Imagine that you want to infect someone else’s Android smartphone, but you cannot get physical access to the device. The normal method would be to attempt to trick the phone’s owner into installing a malicious app, or fool them into clicking on a link that points to a webpage that exploits a vulnerability that silently installs malware onto the device. That would be the normal method.

But Joshua Drake, a security firm with Zimperium, has found a serious vulnerability that does away with all that, and requires no interaction at all by the user. In fact, the vulnerability could allow a hacker to infect your mobile phone, while you’re fast asleep.  What Drake has uncovered is a way of breaking into an Android user’s phone, and hijacking control of it, just by sending a MMS message with a maliciously-crafted movie file.  Once in place, the malware could secretly steal information and spy on your conversations without your knowledge.

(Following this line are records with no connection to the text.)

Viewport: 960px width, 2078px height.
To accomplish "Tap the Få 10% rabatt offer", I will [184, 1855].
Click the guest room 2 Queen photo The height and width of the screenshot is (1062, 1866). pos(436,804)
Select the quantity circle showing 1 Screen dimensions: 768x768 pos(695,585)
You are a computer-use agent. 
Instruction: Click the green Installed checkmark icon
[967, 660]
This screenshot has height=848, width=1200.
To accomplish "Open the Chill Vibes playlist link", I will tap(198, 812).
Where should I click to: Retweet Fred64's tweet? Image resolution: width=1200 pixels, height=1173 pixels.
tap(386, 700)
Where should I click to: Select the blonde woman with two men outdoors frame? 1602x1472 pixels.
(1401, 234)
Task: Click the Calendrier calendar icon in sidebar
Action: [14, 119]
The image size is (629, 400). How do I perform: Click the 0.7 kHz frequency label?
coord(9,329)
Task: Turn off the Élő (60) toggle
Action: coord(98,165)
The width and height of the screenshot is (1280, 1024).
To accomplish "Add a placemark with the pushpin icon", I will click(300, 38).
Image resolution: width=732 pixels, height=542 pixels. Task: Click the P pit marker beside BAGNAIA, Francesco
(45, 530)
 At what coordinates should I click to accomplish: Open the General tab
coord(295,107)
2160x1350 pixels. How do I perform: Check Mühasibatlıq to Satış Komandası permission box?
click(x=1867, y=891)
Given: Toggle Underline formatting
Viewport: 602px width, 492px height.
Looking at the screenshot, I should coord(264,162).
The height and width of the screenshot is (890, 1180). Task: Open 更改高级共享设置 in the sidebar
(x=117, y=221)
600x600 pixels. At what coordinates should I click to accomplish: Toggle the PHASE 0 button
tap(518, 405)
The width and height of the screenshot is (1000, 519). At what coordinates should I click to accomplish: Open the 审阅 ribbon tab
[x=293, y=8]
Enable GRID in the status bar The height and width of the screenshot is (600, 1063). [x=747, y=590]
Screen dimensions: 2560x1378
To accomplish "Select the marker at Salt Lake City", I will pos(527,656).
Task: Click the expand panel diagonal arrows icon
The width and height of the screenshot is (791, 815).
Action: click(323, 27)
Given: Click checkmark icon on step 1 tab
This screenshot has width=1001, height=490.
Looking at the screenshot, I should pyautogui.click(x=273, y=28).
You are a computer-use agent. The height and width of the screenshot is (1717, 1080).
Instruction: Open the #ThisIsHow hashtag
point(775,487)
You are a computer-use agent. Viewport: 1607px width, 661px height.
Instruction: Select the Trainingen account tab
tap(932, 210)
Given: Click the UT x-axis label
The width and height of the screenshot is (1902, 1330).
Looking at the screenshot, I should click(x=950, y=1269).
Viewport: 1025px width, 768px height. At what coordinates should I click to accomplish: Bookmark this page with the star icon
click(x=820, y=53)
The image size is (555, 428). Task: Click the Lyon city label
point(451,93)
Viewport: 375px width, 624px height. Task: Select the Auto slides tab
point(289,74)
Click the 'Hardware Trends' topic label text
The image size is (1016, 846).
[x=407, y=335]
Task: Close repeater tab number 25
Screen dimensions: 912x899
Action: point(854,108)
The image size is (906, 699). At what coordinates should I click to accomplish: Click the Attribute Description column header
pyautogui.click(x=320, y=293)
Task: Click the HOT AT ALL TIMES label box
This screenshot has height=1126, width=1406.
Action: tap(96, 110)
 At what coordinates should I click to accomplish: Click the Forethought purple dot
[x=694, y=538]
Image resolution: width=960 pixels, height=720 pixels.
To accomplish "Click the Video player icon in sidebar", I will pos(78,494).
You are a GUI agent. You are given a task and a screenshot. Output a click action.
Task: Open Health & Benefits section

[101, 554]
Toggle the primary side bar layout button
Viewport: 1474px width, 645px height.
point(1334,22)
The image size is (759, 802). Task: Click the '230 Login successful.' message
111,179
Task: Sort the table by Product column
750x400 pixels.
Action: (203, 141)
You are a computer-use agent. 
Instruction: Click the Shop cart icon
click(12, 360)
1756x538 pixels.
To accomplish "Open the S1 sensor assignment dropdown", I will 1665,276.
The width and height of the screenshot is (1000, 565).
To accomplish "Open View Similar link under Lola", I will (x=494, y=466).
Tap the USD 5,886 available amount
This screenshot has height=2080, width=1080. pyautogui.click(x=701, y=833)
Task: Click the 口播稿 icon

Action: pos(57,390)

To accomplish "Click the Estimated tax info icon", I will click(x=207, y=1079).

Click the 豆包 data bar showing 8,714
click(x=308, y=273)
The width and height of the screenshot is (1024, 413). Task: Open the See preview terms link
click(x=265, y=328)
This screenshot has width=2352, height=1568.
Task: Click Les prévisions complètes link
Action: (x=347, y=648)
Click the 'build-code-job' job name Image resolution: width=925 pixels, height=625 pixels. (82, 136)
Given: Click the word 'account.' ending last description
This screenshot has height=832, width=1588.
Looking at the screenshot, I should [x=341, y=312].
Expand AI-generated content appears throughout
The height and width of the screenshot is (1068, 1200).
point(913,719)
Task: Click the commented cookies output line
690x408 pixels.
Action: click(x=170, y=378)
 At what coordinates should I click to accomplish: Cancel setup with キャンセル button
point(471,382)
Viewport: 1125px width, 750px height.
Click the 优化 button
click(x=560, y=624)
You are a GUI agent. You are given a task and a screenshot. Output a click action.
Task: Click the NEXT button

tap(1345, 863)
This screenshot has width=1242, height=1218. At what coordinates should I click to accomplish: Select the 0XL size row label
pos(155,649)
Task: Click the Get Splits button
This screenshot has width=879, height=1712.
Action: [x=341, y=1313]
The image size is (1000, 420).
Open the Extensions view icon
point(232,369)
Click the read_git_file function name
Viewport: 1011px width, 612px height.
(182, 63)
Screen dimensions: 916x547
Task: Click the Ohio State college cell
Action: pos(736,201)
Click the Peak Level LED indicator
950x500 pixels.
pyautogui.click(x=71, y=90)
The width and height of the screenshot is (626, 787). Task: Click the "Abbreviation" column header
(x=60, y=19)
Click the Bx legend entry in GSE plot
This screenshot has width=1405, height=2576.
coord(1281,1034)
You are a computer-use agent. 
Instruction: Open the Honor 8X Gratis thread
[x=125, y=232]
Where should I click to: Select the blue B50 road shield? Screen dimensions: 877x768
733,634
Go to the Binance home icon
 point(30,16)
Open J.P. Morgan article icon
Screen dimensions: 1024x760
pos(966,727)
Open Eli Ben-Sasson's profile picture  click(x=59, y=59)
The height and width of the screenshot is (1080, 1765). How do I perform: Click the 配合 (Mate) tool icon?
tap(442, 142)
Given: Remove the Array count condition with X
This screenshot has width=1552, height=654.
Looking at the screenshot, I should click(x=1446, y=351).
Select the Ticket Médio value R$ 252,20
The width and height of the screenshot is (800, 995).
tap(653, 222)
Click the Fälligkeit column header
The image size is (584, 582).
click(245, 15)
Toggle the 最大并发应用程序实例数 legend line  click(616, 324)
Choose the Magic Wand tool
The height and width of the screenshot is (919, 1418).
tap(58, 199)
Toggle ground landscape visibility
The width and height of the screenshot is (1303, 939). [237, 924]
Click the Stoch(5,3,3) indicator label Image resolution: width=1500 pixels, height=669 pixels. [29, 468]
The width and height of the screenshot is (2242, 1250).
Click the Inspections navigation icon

Fortunately, Josh Drake believes in responsible disclosure and not only informed Google’s security team of the serious security hole but also provided patches for their code at the same time. But, unfortunately, the problem doesn’t end there. Because even if Google patches Android, that’s very different from the estimated 950 million Android devices around the world *receiving* updates to their vulnerable devices.  The only silver lining is that, so far at least, there is no evidence that the flaw has been exploited by malicious hackers in the wild. Nonetheless, if you are one of the lucky Android users who finds themselves able to to install an update, I would recommend that you did as soon as possible.